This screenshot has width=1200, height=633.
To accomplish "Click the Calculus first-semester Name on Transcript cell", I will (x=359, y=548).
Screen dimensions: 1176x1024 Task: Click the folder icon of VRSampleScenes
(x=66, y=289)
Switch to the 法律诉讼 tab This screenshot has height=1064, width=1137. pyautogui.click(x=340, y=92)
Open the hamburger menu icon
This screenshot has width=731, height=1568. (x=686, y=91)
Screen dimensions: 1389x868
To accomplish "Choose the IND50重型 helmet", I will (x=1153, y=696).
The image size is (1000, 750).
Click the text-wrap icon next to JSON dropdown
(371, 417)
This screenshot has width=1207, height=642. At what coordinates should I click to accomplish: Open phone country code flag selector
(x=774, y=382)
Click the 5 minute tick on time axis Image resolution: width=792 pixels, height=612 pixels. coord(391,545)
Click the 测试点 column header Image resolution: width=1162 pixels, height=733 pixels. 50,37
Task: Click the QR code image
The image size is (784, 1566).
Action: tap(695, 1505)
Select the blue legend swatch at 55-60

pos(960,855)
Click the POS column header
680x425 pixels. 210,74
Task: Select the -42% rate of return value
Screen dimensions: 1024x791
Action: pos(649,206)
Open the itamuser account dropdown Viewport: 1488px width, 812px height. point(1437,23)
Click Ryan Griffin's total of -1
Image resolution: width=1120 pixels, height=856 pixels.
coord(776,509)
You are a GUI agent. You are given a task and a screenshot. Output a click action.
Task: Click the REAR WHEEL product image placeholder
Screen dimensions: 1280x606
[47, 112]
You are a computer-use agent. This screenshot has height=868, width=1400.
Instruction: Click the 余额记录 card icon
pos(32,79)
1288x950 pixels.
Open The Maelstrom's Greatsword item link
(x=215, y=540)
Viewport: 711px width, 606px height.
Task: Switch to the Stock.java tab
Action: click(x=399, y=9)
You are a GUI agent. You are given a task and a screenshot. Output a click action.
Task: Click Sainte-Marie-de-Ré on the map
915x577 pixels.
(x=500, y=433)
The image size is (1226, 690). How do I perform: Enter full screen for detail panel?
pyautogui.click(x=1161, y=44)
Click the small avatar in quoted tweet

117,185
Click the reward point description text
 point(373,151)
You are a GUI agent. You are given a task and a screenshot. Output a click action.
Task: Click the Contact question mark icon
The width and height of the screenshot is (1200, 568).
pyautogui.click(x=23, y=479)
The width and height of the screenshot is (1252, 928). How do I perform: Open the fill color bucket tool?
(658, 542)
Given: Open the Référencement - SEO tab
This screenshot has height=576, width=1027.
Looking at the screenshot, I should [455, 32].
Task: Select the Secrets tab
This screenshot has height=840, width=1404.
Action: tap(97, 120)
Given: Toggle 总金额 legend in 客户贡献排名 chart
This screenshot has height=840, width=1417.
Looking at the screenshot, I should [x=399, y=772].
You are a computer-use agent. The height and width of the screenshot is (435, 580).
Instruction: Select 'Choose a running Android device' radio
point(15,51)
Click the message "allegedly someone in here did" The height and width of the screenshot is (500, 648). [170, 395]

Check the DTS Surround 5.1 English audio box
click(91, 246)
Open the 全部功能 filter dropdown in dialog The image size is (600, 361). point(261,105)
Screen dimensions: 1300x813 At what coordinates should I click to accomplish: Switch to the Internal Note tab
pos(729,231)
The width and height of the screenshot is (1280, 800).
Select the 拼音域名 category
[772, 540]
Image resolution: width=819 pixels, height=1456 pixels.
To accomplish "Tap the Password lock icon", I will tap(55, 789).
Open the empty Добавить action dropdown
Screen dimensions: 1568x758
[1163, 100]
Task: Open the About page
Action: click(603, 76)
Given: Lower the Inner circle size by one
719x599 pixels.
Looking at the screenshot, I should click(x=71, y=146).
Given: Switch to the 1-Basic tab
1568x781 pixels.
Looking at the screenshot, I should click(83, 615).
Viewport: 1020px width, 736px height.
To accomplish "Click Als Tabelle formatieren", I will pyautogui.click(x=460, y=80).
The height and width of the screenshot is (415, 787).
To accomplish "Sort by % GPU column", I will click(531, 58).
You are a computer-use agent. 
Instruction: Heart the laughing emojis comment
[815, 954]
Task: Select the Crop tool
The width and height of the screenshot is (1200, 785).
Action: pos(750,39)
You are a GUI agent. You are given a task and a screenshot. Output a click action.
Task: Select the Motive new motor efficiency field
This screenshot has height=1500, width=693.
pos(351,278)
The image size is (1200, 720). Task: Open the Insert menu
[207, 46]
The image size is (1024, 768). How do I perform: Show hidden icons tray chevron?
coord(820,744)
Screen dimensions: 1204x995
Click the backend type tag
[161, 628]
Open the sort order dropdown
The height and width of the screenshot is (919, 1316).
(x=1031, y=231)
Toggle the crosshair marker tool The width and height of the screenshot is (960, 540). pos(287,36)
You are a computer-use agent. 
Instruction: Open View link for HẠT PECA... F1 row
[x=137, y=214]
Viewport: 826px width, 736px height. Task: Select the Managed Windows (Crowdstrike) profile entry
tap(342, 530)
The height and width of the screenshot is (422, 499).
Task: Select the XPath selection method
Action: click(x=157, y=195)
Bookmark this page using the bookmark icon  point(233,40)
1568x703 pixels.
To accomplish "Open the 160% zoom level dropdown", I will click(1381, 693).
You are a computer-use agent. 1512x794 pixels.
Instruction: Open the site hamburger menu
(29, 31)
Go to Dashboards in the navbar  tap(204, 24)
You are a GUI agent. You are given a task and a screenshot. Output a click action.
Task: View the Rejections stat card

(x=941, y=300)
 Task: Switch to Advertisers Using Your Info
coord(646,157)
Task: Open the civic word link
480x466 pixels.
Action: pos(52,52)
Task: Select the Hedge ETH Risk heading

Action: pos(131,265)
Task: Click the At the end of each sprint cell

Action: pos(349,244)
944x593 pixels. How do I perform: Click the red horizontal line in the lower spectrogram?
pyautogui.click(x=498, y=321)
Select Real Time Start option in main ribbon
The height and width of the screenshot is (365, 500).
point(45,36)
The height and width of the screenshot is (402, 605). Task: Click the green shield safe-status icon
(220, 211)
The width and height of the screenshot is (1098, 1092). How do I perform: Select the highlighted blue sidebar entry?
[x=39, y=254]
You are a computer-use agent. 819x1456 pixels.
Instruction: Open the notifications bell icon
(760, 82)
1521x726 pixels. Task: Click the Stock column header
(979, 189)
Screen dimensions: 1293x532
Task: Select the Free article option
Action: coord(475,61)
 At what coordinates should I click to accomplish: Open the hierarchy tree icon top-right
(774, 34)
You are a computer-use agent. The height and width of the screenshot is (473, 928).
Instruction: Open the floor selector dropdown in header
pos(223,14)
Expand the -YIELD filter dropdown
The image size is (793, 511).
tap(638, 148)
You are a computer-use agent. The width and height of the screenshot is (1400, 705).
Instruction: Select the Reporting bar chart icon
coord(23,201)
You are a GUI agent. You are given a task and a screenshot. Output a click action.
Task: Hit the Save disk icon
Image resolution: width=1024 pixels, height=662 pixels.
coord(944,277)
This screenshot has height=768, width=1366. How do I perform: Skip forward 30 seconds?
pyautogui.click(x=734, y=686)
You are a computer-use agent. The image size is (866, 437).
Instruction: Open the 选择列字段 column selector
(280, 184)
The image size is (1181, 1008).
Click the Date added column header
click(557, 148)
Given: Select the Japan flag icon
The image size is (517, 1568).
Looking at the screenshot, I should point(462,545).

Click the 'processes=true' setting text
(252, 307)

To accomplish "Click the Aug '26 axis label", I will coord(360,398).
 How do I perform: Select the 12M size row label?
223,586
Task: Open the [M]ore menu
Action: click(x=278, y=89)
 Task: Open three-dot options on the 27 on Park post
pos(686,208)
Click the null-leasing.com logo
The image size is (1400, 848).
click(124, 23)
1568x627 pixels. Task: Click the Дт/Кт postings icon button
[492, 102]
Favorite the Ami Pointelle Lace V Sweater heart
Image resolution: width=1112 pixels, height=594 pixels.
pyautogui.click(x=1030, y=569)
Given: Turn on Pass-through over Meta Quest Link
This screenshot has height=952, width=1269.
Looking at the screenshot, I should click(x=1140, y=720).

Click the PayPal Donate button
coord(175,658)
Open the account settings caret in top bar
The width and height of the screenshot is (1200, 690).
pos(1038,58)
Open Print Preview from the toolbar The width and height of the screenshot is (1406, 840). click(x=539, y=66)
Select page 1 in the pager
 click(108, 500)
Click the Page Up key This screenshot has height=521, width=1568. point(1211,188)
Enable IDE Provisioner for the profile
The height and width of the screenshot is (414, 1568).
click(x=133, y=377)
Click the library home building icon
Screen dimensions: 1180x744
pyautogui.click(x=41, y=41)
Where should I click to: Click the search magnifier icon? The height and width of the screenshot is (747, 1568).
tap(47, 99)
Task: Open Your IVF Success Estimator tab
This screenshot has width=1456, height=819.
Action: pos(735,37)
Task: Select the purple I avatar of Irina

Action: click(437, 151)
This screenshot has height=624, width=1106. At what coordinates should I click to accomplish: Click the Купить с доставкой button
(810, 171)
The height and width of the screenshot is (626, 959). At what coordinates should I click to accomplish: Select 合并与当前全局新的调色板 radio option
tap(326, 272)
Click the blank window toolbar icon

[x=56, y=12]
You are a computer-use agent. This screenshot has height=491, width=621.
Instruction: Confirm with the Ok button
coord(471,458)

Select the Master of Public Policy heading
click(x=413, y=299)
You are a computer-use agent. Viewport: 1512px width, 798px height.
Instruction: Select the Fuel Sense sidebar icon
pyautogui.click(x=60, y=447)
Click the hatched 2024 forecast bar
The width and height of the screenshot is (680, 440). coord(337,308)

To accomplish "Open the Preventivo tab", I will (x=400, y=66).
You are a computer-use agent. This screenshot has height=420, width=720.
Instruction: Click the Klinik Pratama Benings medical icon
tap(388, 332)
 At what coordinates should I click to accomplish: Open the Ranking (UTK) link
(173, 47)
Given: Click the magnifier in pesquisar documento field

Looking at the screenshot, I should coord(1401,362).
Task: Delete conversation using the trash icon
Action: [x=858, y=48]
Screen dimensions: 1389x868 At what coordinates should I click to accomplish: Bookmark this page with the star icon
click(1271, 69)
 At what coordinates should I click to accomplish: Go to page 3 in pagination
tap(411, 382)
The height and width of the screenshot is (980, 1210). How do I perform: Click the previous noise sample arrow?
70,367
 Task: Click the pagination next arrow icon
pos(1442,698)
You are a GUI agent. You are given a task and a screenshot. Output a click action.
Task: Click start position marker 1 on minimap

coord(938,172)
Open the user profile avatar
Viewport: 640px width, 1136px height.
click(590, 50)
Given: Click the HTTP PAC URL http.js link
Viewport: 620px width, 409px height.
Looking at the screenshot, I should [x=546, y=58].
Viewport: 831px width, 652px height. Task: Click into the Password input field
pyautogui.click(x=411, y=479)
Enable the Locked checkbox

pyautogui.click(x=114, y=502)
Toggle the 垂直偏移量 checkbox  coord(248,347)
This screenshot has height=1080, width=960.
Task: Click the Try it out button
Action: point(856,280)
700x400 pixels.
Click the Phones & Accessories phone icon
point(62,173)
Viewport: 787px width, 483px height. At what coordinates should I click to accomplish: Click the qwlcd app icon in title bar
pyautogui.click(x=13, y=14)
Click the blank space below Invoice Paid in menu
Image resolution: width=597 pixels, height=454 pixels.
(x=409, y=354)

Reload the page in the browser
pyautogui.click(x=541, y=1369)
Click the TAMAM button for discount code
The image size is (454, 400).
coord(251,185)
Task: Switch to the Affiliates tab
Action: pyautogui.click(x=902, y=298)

____

**Instructions for the task:** Please find every line in the listing that holds the string "computer" and copy it.

**Answer:**
You are a computer-use agent. This screenshot has height=868, width=1400.
You are a computer-use agent. The height and width of the screenshot is (435, 580).
You are a computer-use agent. 
You are a computer-use agent. 
You are a computer-use agent. 1512x794 pixels.
You are a computer-use agent. 819x1456 pixels.
You are a computer-use agent. The height and width of the screenshot is (473, 928).
You are a computer-use agent. The width and height of the screenshot is (1400, 705).
You are a computer-use agent. The image size is (866, 437).
You are a computer-use agent. This screenshot has height=491, width=621.
You are a computer-use agent. Viewport: 1512px width, 798px height.
You are a computer-use agent. This screenshot has height=420, width=720.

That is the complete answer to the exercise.